Scheduling Log Analytics queries to run in Microsoft Flow | Quisitive

In the previous blog post we created a query in Log Analytics which determined whether or not it makes sense to open the windows in a house. In this blog post we will use Microsoft Flow to run the query which we scheduled on an hourly basis. And we can perform tasks based upon the results of the query (including writing back different data into Log Analytics).

To build this we will work through the following steps:

Creating a new Flow:

In Flow it’s easy to create your own Flow’s from an existing template or to import an existing flow. For this example we are going to use the “Create from blank” option.

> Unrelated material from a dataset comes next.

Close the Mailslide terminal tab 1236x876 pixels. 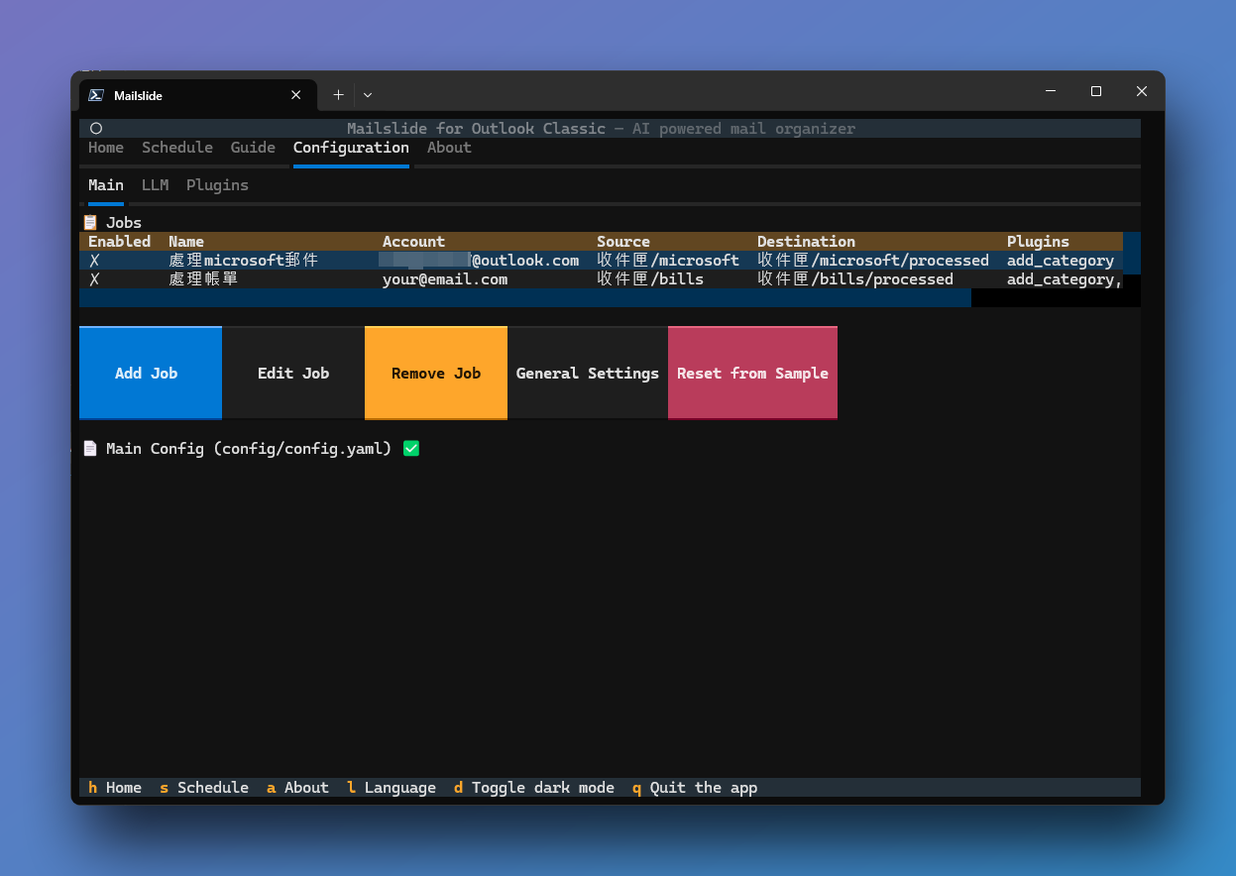click(x=296, y=96)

We skip past the common items and instead use the option to “Search hundreds of connectors and triggers”

Next we search for “Schedule” as this is how we’ll get it to schedule our Flow to run.

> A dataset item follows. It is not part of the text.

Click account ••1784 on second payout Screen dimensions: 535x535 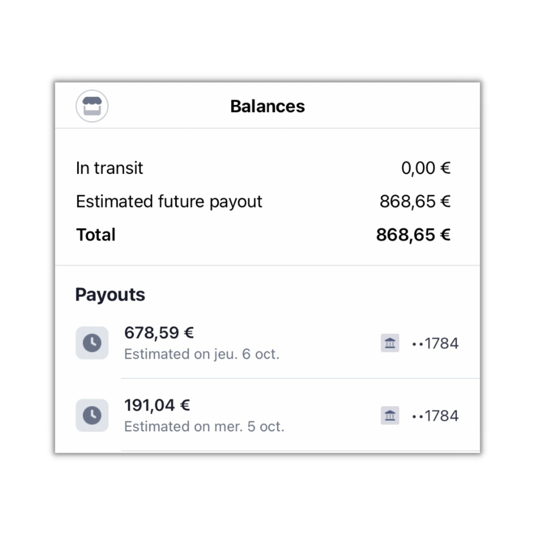[x=435, y=416]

Scheduling the Log Analytics query to run in Microsoft Flow:

For this example we schedule the recurrence to run hourly (remember, in the previous blog post we designed the query so it can exclude specific hours of the day). We also set the time zone.

Running the query:

We can add an action below the recurrence to query log analytics. For this one we search on Log Analytics.

We are going to use “Run query and list results”. Specify your subscription, resource group and workspace name and transfer in your Log Analytics query.

Setting up a condition based on the query:

Now we add a condition based on the results of the query. If our WeatherFlag = 2 this indicates that we should open the windows. Otherwise we should not.

Send an email (diagnostic):

While I was developing this I put an action under both the success and failure conditions to send an email so that I knew that the job had run and had made it this far.

Each of these were basically identical except for indicating the subject and body contents. The yes option (IE open the windows) is below.

The no option (IE don’t open the windows) is below:

NOTE: Once debugging of the Flow has been completed, the no option should be removed to avoid spamming the email address on an hourly basis when it is not time to open windows. Additionally the yes email option will also probably be removed as the approval process would also be sending an email.

Acknowledging if the task was done:

Next we use an approval step to indicate whether the option was or was not chosen to open the windows (again, this will hopefully be used when I’m writing the “Close the windows” part of this blog series.

Was the approval accepted?

We add a new condition after the start of the approval which checks for the results of the approval.

So that if the response is positive it will continue on to the final step in this version of the Flow.

Writing status back to Log Analytics:

Finally (at least for this blog post), we write back to Log Analytics indicating that the windows were opened. We use the “Send Data” capability for this.

We need to create a simple JSON file which just indicates that the action was taken to open the window. This is the simplest JSON I could imagine J


“OpenWindow”: 1


And we assigned it a custom log name (WindowsState) which should appear in Log Analytics as WindowsState_CL. Here’s a sample of the resulting data in Log Analytics.

What is the end result in Flow?

The end result in Flow gives us a scheduled task which runs a query. That branches into two conditions. The success condition sends an email and then an approval. If the approval is positive it then writes data back into Log Analytics indicating that state. The graphic below shows the high level for how the flow works.

A note on debugging an issue writing to Log Analytics:

I did run into one error when trying to write to Log Analytics where it was consistently returning a status code of 500 (shown below).

The resolution was to define the workspace key on the connection for Azure Log Analytics Data Collector. (Thank you to Donnie!)

Summary: It really simple to develop some pretty complex processes using Flow! Using Microsoft Flow we can not only schedule queries against Log Analytics, we can also take actions based on the results of the query, send notifications and approvals, and even write back results into Log Analytics! In the next blog post of this series we’ll go into how to debug complex queries in Log Analytics.